Sunday, January 4, 2015

Pick something scary about the room your in and write a short horror story about it. 3/365 POTD


I didn't mean to go through the door.  I never do.  But the PULL!  those tiny threads tugging... tugging me down there.  You know me!  At least you think you know me.  Everyone thinks they do.  But no one knows about the door.  I don't do it every night.  Heck, sometimes I can go a whole six months without walking through that door.  But the torture!  Every time I walk by it, I feel it.  Tugging.  I have lived in this house for 20 years.  I walk by that door twenty, maybe thirty times a day.  Every time, the strings, they tug.  It is the worst at night, when it is dark and I feel the most alone.  Feel the least bit alive.  Then, the strings, they drag at me.  They drag me to stare.
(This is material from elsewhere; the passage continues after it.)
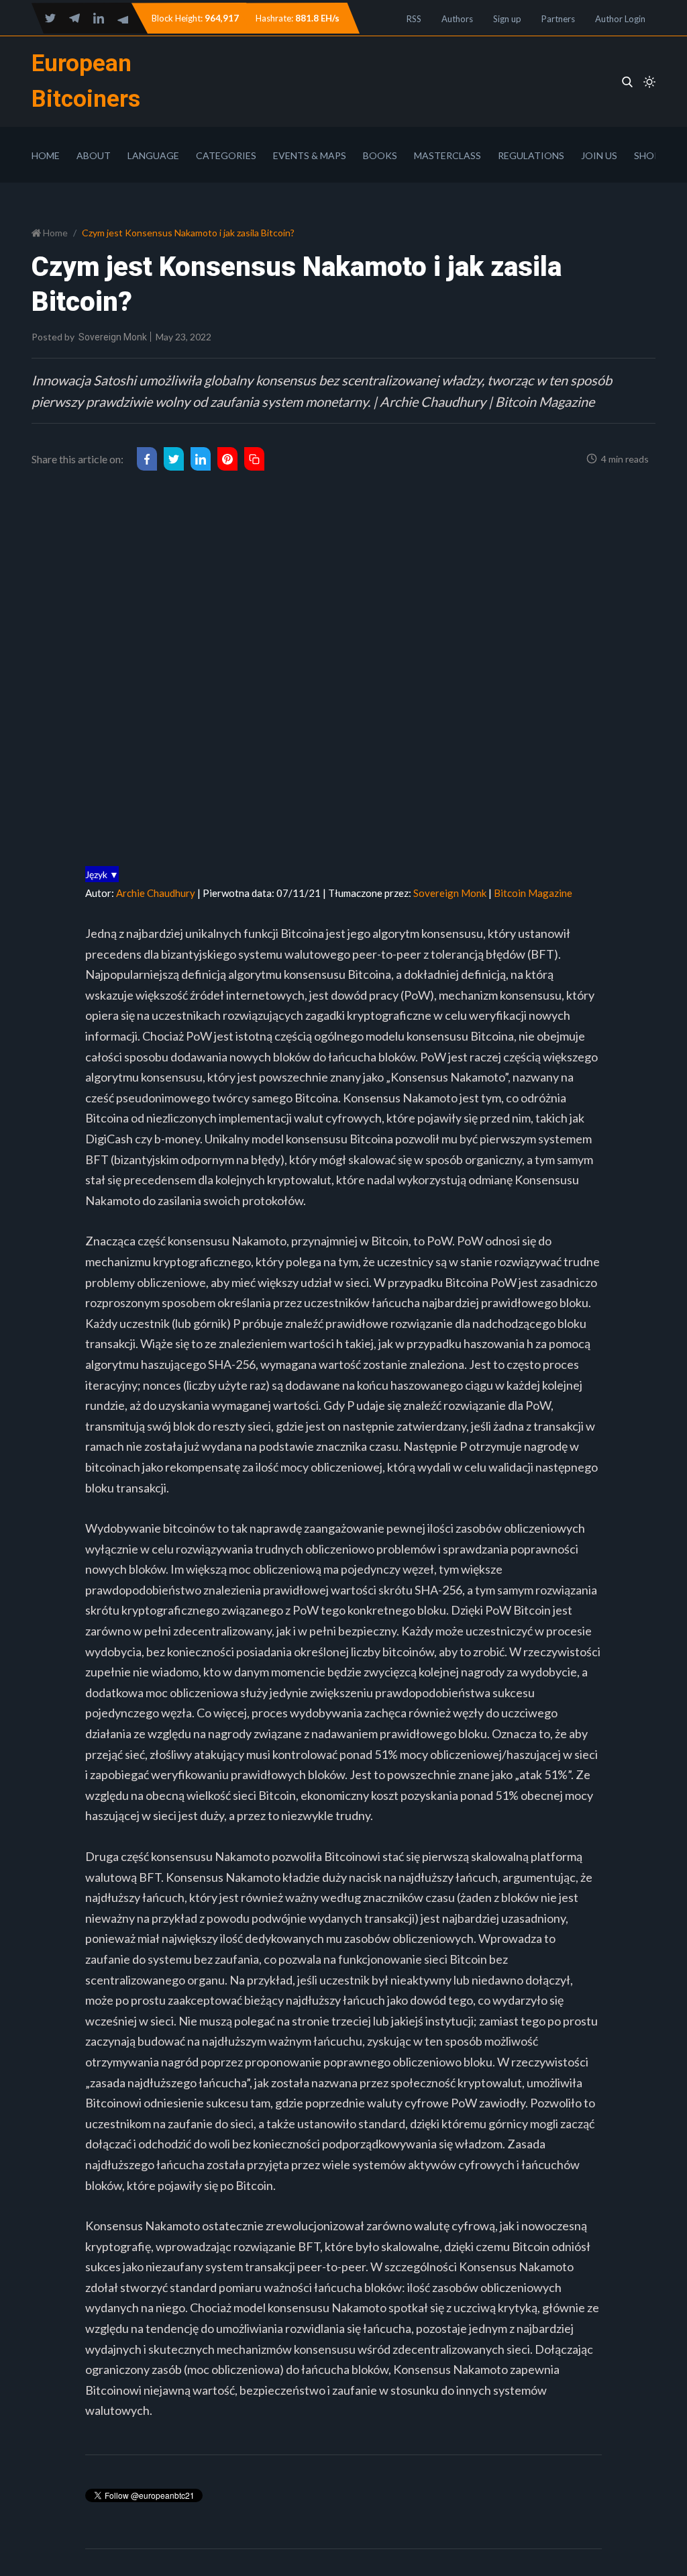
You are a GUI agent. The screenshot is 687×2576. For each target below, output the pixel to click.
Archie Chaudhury (155, 893)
Last night was a particularly bad night.  I sat and I stared.  I stared for hours.  Started at that knob.  Willing my hand not to reach out and turn it.  Willing my body not to get up out of my chair.  Willing my legs not to carry me through the door and down those stairs.  Will can be a funny thing.  Will can be weak.  Wills can be broken.  Last night my will broke.

As I stood from my chair I knew it was a mistake.  I knew that there was no going back.  The strings that I had let tie themselves to me, oh, so many years ago, had won.  I was going down those stairs, and there wasn't anything I could do about it.

I turned the knob.  Slowly, ever so slowly, I made my way through that door and down those 23 steps.  I count those creaking steps every time.  Wishing.  Pleading with myself to just turn back.  Telling myself that this isn't worth it.  The satisfaction of going down there is just not worth it.  I tell myself this, but I never believe it.  I know I don't, because once I have gone through that door, I never turn back.

When I made it to the bottom stair he was there.  He is always there.  Waiting.  Willing me to come.  Dreading when I arrive.  He loves to talk to me.  To hear about the things going on in the world.  He is stalling.  He knows what I have to do before I can go back through that door.

He is a wonderful man.  One you would be proud to bring home, to introduce to the family.  But I can't do that with him.  Oh no, not him.  If anyone knew about him, they would take me away from this house, take me away from him.  They would tear this place apart, plank by plank, brick by brick.  They wouldn't allow another person to be ensnared by these stairs.  Wouldn't let anyone else be drawn into the scene we are forced to play out.  But I love him.  I can't stand the thought of leaving him.  I can't stand the thought of going to see him.

He had a wife, you know.  She was the perfect housewife.  She was a jealous housewife  She couldn't stand the thought of him being around anyone else.  Eventually she locked him down here.  Her friends would ask where he was.  She would simply tell them he was away on business.  His employer called to ask where he was.  She told them he had moved on to another job.  Nobody questioned her, because of course, everyone knew, she never lied.  I never met her.

30 years ago, they say, there was a murder in this house.  They told me not to buy this house.  What if there were ghosts?  Silly, I told them.  I don't believe in ghosts.

I should have listened.

I relive that murder every time I go through that door.